- Citizenship: Australian
- Education: University of Saskatchewan (PhD)
- Known for: Social-ecological systems; Resilience Alliance leadership; Global change science;
- Scientific career
- Fields: Ecology, Sustainability, Resilience Theory
- Workplaces: University of Rhodesia; University of the Witwatersrand; CSIRO; Resilience Alliance;
- Thesis: (1968)

= Brian Walker (ecologist) =

Australian ecologist

Brian Harrison Walker is an Australian scientist specialising in ecological sustainability and resilience in socio-ecological systems.

==Education and academic career==
Brian Walker began his scientific career in Rhodesia (now Zimbabwe), where his research was on ecosystem function and dynamics in tropical savannas and rangelands. He earned his Ph.D. in the University of Saskatchewan, in Canada in 1968.

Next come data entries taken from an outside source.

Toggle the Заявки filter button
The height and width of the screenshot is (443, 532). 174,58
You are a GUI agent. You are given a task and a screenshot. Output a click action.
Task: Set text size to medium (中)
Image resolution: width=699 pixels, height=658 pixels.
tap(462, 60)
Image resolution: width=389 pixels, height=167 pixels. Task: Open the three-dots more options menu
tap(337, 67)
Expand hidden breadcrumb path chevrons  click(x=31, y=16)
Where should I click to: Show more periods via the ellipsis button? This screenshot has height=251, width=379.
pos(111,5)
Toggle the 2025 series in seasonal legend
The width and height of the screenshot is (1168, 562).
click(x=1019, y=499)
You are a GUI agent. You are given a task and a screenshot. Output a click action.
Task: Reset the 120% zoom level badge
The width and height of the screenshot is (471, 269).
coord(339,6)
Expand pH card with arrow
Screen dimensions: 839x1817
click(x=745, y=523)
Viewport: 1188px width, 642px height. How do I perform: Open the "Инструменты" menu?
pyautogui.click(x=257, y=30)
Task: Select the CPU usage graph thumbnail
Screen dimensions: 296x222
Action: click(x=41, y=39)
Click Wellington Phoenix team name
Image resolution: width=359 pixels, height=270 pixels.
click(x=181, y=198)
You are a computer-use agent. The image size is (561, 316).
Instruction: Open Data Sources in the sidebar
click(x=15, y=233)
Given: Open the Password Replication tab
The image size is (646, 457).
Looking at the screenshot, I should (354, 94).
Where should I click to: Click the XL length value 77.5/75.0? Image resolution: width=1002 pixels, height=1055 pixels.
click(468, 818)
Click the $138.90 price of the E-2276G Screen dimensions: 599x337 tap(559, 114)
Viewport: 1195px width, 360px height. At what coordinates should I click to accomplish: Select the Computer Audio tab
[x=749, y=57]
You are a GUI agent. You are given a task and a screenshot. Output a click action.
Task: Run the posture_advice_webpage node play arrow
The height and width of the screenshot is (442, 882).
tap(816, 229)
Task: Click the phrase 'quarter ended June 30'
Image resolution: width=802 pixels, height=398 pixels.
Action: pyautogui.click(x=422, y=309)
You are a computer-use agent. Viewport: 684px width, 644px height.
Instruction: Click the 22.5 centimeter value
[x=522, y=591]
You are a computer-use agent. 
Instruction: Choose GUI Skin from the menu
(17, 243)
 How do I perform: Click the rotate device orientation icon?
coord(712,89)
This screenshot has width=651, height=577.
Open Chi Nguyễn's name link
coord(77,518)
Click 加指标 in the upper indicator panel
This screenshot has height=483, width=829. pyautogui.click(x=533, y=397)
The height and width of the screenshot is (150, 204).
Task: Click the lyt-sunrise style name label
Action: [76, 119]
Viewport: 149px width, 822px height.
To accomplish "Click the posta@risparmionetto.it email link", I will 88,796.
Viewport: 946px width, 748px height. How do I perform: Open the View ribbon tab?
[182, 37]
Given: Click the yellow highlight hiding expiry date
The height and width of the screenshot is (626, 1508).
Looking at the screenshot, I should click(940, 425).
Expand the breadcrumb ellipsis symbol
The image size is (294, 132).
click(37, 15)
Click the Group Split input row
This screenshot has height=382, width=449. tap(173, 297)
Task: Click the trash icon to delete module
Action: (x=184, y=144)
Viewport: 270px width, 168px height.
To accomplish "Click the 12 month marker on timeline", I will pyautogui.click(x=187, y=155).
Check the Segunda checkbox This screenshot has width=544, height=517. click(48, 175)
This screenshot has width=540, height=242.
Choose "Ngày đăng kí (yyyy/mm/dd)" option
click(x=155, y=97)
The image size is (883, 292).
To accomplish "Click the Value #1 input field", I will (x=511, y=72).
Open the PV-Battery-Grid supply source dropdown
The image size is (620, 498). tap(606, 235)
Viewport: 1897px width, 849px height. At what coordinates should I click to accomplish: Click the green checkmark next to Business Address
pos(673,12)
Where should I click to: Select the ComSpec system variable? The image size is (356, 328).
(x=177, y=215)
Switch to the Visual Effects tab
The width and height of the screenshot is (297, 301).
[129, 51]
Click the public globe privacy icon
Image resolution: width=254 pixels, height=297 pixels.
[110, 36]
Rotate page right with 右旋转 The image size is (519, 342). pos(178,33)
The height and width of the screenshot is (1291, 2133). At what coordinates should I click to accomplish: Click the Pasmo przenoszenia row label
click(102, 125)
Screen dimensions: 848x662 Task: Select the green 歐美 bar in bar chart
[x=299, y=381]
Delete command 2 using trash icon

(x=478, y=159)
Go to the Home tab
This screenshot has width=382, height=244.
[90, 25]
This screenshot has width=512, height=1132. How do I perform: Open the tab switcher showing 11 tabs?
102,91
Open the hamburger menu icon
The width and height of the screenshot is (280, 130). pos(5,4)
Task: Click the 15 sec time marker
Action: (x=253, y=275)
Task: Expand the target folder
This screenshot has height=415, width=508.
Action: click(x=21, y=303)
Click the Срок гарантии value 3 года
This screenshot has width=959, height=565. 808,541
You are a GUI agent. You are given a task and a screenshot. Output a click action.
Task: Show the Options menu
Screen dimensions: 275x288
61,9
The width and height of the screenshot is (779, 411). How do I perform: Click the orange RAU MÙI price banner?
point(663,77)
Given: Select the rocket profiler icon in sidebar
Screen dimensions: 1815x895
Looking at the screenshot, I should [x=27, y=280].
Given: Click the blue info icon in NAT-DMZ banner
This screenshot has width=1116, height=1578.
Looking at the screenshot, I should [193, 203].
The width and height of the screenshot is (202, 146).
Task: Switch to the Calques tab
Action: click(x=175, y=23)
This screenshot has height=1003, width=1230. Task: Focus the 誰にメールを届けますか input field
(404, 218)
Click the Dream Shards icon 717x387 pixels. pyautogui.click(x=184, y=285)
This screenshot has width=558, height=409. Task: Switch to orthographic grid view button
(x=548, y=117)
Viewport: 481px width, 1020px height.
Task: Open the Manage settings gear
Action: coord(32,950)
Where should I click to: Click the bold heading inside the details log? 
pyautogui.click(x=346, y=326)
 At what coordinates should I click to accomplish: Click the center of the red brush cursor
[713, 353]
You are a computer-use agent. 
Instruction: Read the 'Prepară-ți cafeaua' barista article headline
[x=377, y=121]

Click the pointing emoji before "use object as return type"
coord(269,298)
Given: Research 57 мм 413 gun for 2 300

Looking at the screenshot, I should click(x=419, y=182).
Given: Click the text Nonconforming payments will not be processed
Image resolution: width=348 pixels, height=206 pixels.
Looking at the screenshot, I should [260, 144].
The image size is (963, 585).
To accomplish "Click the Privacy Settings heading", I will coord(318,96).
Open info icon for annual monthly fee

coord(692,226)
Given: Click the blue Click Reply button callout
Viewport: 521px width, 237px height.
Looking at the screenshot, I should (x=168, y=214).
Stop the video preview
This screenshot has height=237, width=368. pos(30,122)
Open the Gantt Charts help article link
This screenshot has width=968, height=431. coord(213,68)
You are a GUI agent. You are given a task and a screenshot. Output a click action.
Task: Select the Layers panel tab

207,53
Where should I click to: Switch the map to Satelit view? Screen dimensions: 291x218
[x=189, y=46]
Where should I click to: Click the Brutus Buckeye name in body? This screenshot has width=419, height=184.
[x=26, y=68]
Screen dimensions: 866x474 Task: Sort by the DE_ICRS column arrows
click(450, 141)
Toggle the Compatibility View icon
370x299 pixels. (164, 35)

He was a Lecturer and Senior Lecturer at the University of Rhodesia, Rhodesia from 1969 until 1975. After that he was a professor at the University of the Witwatersrand, before moving to Australia in 1985. There he became Chief of the former CSIRO Division of Wildlife and Ecology (now CSIRO Sustainable Ecosystems) from 1985-1999.

He has also made significant contributions to global change science. Serving as the Chair of the Scientific Steering Committee of the IGBP core project on Global Change and Terrestrial Ecosystems (GCTE), from 1990–1997 and Chair of the Board, Beijer International Institute of Ecological Economics, Royal Swedish Academy of Sciences from 1999-2002.

He is currently a Research Fellow with CSIRO Sustainable Ecosystems and is also Program Director and Chair of the Board of the Resilience Alliance, an international research group working on sustainability of social-ecological systems.

==Publications==
Brian Walker has co-authored two books and published more than 160 scientific papers. He also edited and co-edited nine books.

- Books
- 2006 with David Salt: Resilience thinking: Sustaining ecosystems and people in a changing world, Island Press
- 2012 with David Salt: Resilience practice: Building capacity to absorb disturbance and maintain function, Island Press

His most cited papers include:
- 1981 with D. Ludwig, C. S. Holling and R Peterman. "Stability of semi-arid savanna grazing systems" Journal of Ecology Vol 69 : 473-498.
- 1985 with W.T. Knoop "Interactions of woody and herbaceous vegetation in southern African savanna" in Journal of Ecology Vol 73 : 235-253.
- 1989 with M. Westoby I. Noy-Meir. "Opportunistic management for rangelands not at equilibrium. in Journal of Range Management Vol 42(4) : 266-274.
- 1992 "Biodiversity and ecological redundancy" Conservation Biology Vol 6: 18-23.
- 2001 with M. Scheffer, S.R. Carpenter, J. Foley, and C. Folke. "Catastrophic shifts in ecosystems" in Nature Vol 413: 591-596.

==Awards==
In 1999, Walker received the Ecological Society of Australia's Gold Medal for his work on ecology of tropical savannahs and rangelands.

In 2018, Walker has been awarded the Blue Planet Prize for 2018, along with Professor Malin Falkenmark. The award goes to individuals or organizations that make "outstanding achievements in scientific research and in so doing help to solve global environmental problems."

In 2020, Walker was made an Officer (AO) in the General Division of The Order of Australia for "distinguished service to science, particularly to ecosystem ecology and research, and to professional scientific bodies."